UPDATED: Billionaires back Kite Pharma in $20M raise for cancer immunotherapies

Kite Pharma has more financial firepower to advance targeted immunotherapies that train the immune system to blast cancer cells. The Los Angeles-based biotech startup has locked in $20 million in a private placement with its new investor Alta Partners and previous backers. By converting $15 million in previous promissory notes to stock, the company has increased the first-round financing to $35 million.

The company revealed the first $15 million in 2011, and Alta has joined a syndicate that includes financier Michael Milken, Kite founder and Chairman Arie Belldegrun, TPG Group co-founder David Bonderman, Pontifax, and Commercial Street Capital. Farah Champsi of Alta Partners and Ran Nussbaum of Pontifax have joined Kite's board in connection with the financing.

Kite is focused on engineered autologous T cell therapies (eACT), which are intended to spur the immune system to attack cancer cells. It's working on the technology under a cooperative research agreement with the National Cancer Institute's surgery branch, aiming to advance a host of targeted and personalized treatments for a variety of cancers.
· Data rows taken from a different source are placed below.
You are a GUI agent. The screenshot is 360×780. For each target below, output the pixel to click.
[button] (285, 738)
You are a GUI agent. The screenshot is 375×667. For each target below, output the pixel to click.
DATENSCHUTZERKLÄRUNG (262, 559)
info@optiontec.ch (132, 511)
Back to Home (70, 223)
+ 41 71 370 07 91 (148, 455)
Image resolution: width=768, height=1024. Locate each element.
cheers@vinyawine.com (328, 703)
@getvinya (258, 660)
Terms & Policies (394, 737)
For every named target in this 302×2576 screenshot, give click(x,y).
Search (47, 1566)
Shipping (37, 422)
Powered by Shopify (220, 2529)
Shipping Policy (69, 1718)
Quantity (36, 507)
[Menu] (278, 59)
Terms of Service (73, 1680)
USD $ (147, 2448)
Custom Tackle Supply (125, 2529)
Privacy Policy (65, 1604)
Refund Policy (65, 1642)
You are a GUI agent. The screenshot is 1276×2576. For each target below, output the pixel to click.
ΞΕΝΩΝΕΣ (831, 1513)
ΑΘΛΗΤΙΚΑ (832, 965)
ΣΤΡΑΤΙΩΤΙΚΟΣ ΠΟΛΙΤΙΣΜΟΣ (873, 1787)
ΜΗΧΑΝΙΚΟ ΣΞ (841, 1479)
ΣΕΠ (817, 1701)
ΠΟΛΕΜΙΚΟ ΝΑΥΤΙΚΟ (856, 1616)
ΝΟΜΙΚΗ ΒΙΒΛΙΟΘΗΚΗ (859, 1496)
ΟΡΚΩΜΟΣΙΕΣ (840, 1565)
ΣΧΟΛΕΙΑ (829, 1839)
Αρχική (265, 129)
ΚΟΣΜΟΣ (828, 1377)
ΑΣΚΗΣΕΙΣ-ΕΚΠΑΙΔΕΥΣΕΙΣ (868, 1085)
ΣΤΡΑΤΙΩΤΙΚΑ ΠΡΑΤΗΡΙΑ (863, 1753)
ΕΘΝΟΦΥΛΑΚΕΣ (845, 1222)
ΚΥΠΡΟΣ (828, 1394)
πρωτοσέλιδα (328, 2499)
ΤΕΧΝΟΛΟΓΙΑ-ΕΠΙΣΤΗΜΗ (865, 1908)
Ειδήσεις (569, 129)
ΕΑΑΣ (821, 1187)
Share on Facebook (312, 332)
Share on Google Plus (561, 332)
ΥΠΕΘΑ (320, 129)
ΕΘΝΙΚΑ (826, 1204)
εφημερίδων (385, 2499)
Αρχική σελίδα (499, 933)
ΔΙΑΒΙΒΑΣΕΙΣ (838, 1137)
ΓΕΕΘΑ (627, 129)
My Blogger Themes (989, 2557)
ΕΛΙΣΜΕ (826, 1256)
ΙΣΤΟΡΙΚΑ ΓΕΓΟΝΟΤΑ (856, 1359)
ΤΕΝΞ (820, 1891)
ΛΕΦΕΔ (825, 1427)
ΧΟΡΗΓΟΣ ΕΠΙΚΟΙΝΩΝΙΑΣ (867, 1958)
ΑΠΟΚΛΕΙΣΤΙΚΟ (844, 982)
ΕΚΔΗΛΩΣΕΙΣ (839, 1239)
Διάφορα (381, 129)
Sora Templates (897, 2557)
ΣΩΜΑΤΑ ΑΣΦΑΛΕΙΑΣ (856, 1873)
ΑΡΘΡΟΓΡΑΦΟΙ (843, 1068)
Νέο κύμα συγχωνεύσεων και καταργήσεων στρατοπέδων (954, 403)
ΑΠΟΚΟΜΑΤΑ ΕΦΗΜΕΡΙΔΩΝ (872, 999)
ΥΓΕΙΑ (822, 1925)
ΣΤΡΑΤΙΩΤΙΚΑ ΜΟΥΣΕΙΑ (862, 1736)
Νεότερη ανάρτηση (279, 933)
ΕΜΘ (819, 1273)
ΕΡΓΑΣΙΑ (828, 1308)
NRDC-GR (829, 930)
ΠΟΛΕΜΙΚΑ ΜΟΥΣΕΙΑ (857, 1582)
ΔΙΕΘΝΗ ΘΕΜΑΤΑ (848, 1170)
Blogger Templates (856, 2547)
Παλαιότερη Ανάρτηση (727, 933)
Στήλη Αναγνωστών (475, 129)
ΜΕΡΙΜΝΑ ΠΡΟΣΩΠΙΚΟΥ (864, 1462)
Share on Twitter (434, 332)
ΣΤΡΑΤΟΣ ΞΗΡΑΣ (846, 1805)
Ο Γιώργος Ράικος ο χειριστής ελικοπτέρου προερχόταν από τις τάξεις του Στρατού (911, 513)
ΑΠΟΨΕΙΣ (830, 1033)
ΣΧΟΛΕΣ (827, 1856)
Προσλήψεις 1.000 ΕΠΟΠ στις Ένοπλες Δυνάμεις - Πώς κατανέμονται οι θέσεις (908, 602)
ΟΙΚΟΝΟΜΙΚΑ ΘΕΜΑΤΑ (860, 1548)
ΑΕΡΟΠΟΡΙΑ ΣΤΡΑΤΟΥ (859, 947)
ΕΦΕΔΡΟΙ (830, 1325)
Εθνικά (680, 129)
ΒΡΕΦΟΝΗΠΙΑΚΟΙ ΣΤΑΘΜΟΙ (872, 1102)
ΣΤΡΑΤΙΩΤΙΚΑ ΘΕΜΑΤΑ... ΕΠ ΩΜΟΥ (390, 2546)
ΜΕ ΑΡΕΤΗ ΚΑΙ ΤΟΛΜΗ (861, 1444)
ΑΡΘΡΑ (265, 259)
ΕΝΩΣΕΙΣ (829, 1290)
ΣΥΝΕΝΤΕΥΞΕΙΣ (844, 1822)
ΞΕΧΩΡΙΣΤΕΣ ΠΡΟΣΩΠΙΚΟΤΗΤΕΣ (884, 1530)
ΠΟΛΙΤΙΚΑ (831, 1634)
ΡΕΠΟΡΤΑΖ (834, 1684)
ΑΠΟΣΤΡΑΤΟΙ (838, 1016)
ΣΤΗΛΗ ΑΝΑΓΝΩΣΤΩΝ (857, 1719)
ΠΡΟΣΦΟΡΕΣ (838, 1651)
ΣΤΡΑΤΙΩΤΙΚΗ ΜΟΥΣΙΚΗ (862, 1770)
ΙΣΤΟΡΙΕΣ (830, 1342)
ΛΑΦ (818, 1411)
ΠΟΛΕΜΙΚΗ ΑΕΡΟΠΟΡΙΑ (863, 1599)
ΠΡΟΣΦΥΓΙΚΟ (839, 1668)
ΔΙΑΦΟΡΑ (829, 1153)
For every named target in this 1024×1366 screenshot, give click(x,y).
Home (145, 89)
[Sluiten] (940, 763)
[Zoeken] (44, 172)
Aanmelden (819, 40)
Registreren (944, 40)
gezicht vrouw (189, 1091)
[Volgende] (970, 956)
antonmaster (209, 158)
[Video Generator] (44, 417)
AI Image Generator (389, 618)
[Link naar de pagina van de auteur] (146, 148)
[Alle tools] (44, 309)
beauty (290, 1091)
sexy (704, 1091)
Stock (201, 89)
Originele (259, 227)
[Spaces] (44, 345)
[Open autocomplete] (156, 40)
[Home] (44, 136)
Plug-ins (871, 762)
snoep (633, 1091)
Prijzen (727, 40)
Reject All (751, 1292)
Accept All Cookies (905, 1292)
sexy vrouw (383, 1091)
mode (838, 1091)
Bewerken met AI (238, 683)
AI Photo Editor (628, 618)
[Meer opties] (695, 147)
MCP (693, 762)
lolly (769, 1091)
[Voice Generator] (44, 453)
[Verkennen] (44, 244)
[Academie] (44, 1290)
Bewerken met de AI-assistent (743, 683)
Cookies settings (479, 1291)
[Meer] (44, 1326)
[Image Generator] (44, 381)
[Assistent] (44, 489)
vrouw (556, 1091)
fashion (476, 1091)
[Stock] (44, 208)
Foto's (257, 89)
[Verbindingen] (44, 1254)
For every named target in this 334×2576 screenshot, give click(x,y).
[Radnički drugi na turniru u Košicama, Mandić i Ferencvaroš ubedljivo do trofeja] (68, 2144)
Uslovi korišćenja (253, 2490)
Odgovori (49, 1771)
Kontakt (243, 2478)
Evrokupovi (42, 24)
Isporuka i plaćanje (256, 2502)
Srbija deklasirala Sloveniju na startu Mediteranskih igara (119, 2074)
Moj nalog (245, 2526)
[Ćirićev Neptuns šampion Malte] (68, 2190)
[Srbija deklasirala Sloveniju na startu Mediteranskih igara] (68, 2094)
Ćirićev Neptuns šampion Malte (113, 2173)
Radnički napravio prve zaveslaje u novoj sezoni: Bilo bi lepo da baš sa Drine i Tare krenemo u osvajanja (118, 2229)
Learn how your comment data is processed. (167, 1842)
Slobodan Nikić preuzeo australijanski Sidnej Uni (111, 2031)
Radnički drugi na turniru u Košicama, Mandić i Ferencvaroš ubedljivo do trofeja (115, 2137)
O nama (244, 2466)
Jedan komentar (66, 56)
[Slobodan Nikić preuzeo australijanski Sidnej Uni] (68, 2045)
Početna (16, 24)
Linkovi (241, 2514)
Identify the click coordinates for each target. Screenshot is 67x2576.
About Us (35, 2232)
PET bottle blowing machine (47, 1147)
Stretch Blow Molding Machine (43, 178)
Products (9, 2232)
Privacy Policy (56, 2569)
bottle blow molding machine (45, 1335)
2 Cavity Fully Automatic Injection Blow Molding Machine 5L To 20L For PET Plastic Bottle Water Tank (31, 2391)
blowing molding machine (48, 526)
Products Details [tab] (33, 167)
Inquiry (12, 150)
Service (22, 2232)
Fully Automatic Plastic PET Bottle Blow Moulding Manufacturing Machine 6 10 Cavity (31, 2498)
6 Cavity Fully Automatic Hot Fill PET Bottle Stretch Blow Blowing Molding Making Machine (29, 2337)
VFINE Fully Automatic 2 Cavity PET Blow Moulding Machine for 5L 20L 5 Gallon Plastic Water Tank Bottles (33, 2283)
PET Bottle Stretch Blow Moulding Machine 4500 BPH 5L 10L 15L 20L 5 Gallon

Through the NCI agreement, investigators have already begun to test therapies from Kite in Phase I to gain proof-of-concept data, CEO Aya Jakobovits told FierceBiotech.

"We will be using the resources to advance multicenter trials for hematological and solid tumors," Jakobovits said. The company hopes to begin Phase II studies next year, she said, declining to specify which types of cancer would be targeted.

Multiple companies have begun to explore development of engineered immune cells for treating cancer after investigators at the University of Pennsylvania and elsewhere made progress with the experimental therapies in small studies with human subjects over the past couple years. Novartis ($NVS) has formed an alliance with the UPenn investigators and Celgene ($CELG) has allied with bluebird bio and cancer experts from Baylor College of Medicine.

"Kite's eACT technology has the potential to provide cancer patients with a treatment that offers a significant and durable impact on their disease," Champsi said in a release. "The product pipeline directed to different tumor types, combined with the company's experienced management team, positions Kite to become a leader in this breakthrough therapeutic modality. I am excited to work again with Drs. Belldegrun and Jakobovits to realize the potential of this product platform."

- here's the release

Editor's note: This story has been updated with a quote from Kite Pharma's CEO and background on research of cancer immunotherapies.